What you should do:
Beginning with the line that contains "Task: Show right panel Home matches only", repeat each line exactly through the end of the listing below. Pictures stay out.

Supplied material:
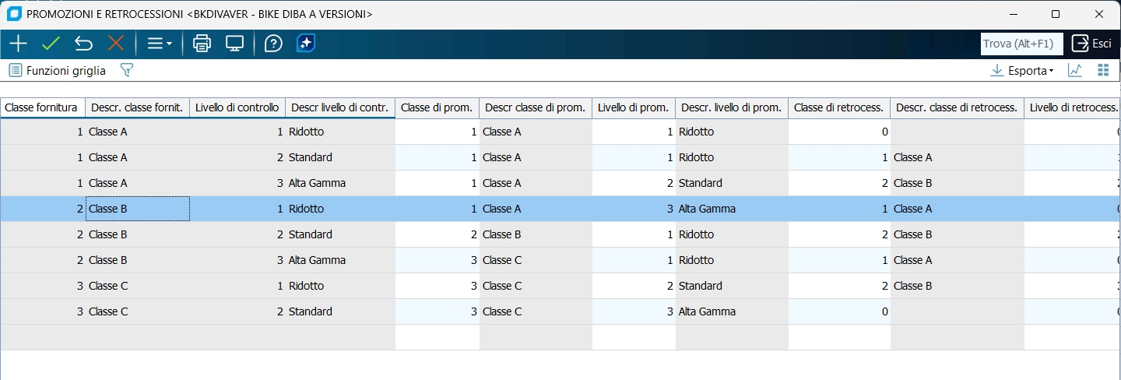The height and width of the screenshot is (380, 1121).
Task: Click the Trova search field
Action: (1021, 44)
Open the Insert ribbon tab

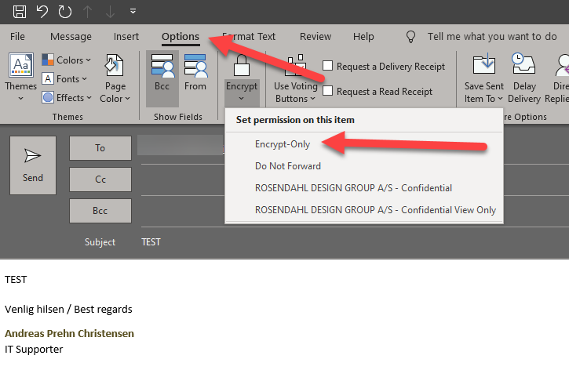point(126,37)
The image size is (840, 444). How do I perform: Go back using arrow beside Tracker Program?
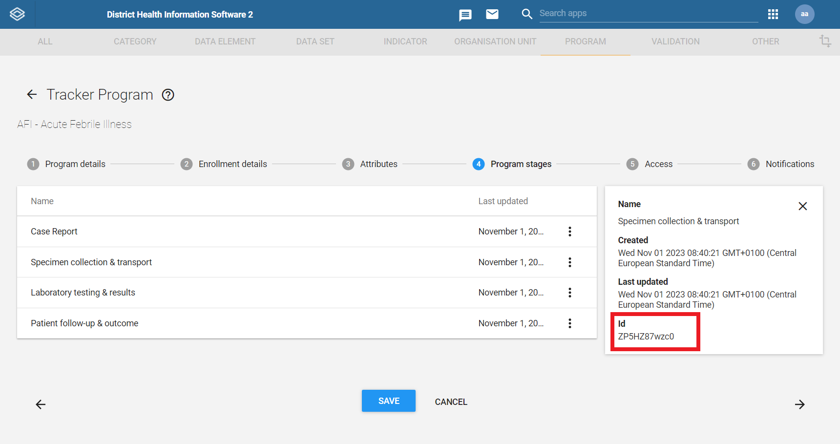pos(32,94)
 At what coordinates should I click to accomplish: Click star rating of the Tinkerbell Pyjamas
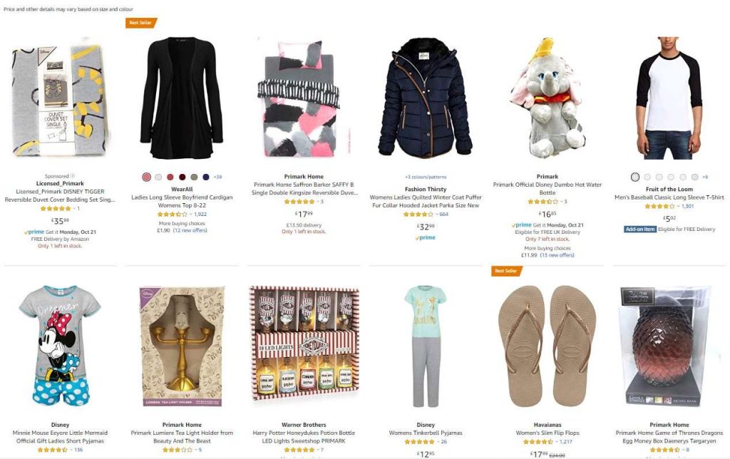420,441
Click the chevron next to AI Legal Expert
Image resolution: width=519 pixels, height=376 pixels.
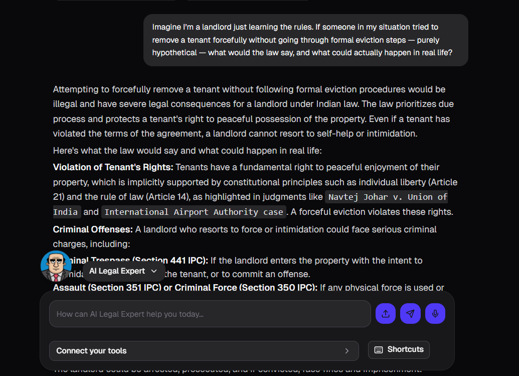[154, 271]
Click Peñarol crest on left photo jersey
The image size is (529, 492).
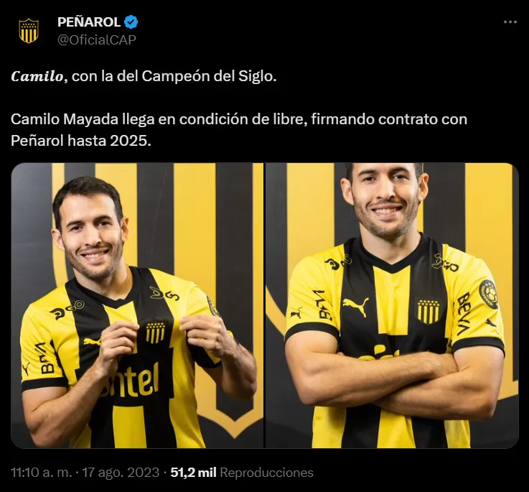[x=156, y=333]
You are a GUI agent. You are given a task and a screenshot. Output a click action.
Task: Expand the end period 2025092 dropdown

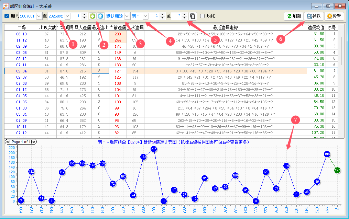point(67,16)
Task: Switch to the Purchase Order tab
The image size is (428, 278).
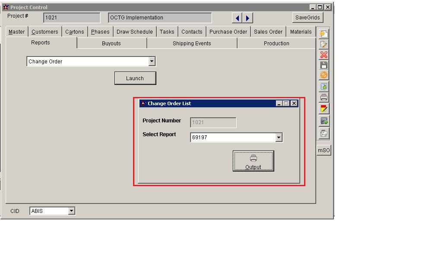Action: coord(228,32)
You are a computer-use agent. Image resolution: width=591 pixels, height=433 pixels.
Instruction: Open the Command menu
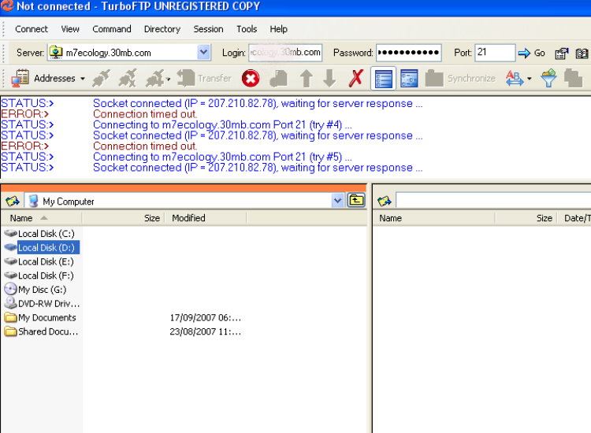[112, 29]
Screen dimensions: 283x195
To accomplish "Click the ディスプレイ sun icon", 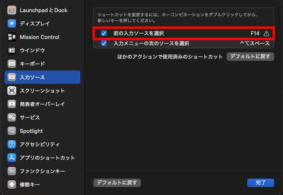I will click(x=12, y=23).
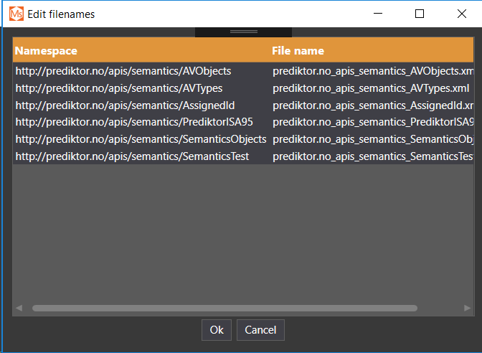Select the AVObjects namespace row

point(123,71)
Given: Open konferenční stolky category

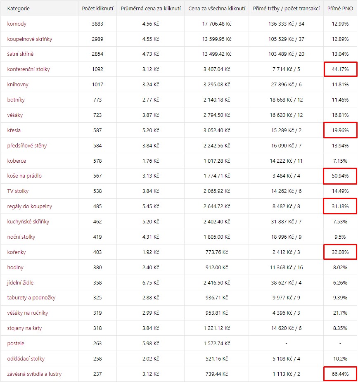Looking at the screenshot, I should tap(28, 69).
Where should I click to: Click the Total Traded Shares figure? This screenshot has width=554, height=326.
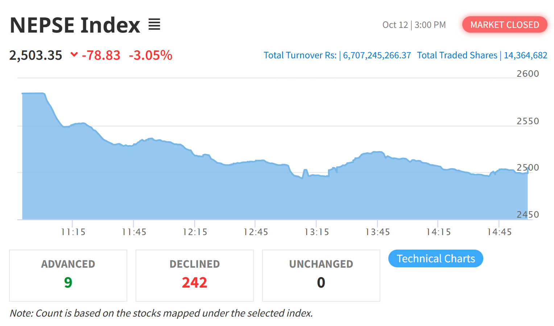(x=525, y=55)
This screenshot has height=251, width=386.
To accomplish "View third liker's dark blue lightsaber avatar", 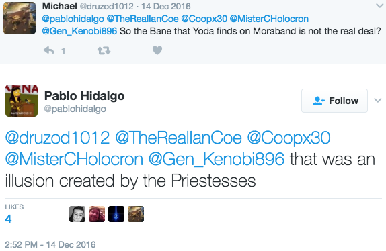I will 116,214.
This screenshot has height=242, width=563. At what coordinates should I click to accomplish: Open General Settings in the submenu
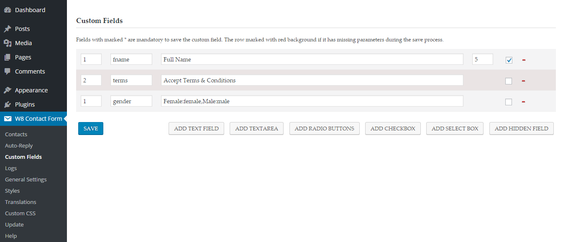[26, 179]
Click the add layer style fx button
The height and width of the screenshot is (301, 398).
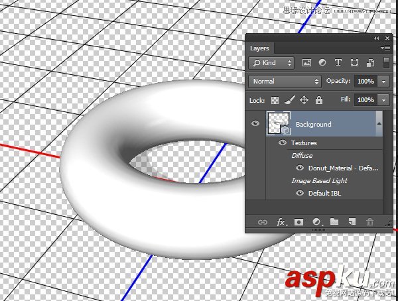[281, 222]
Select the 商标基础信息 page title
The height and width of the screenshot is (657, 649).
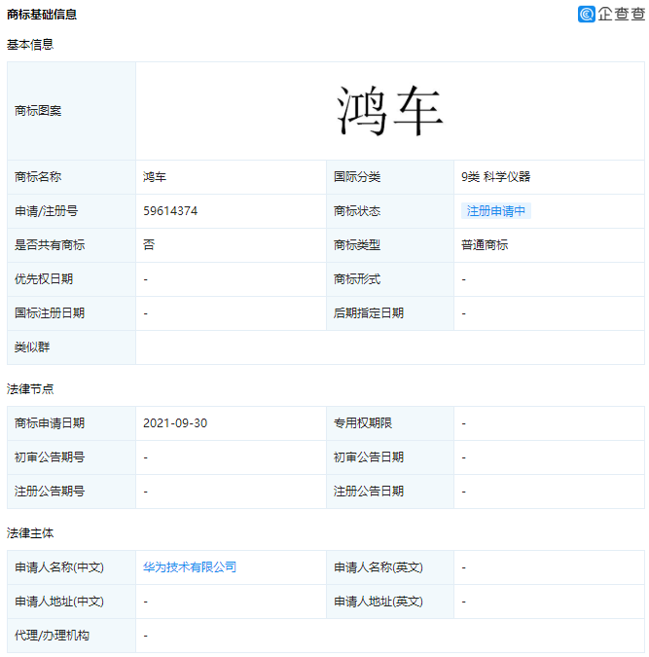[x=42, y=15]
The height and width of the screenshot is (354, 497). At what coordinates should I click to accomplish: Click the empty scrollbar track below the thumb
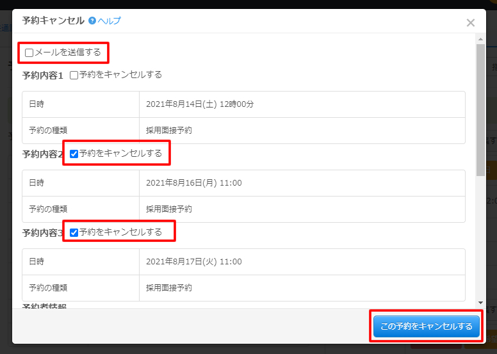(x=480, y=243)
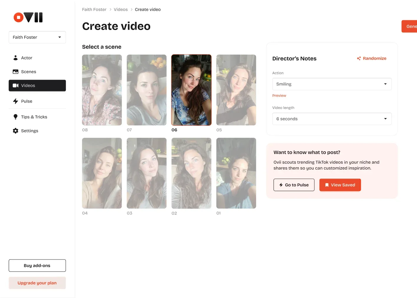417x298 pixels.
Task: Pick scene thumbnail 01
Action: tap(236, 173)
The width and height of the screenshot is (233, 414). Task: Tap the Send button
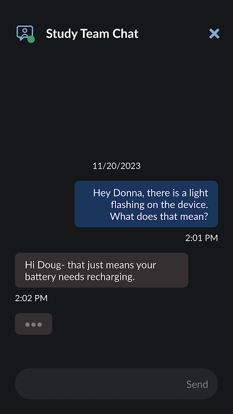(x=197, y=384)
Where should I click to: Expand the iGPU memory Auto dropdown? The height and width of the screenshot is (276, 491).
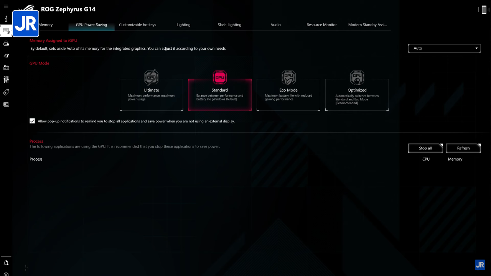(444, 48)
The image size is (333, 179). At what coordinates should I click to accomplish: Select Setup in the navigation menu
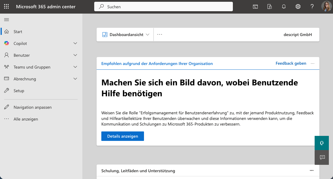[18, 90]
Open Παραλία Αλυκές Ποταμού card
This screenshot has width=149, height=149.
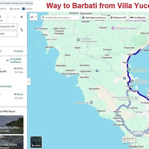[x=12, y=142]
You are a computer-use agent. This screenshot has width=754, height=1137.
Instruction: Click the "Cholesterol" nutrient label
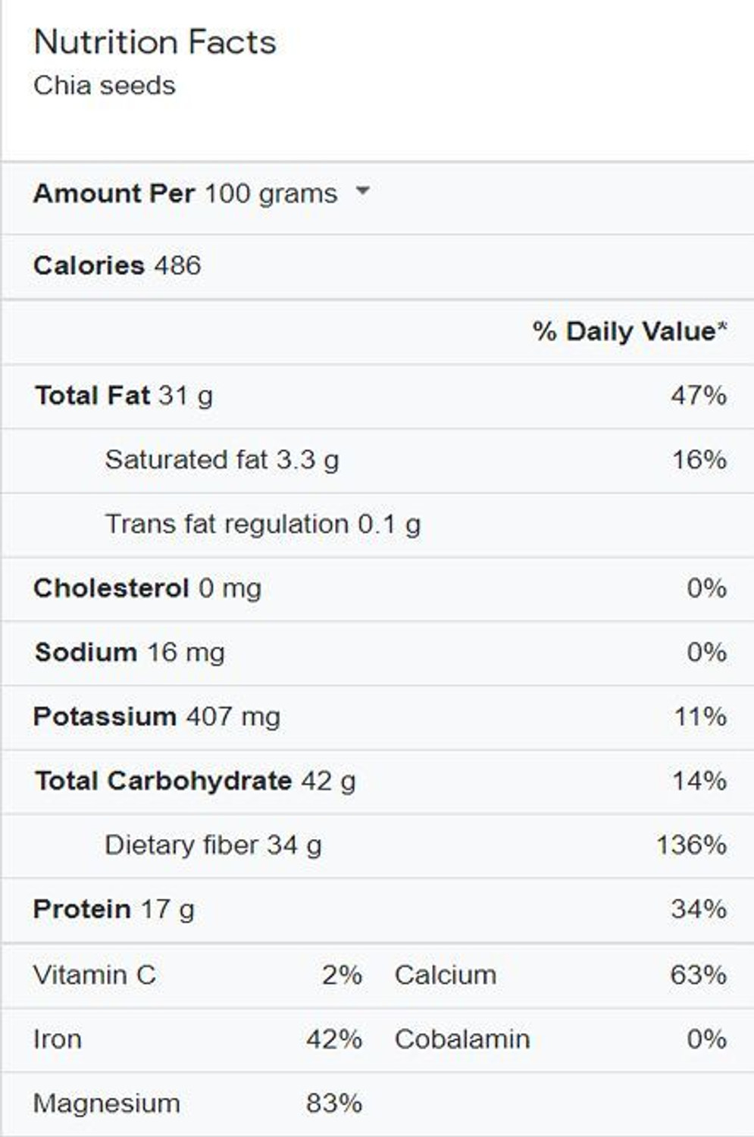pos(111,588)
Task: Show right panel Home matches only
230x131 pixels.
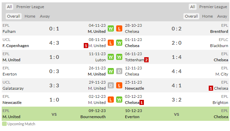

Reply to the exercise:
Task: Show right panel Home matches only
230x131 pixels.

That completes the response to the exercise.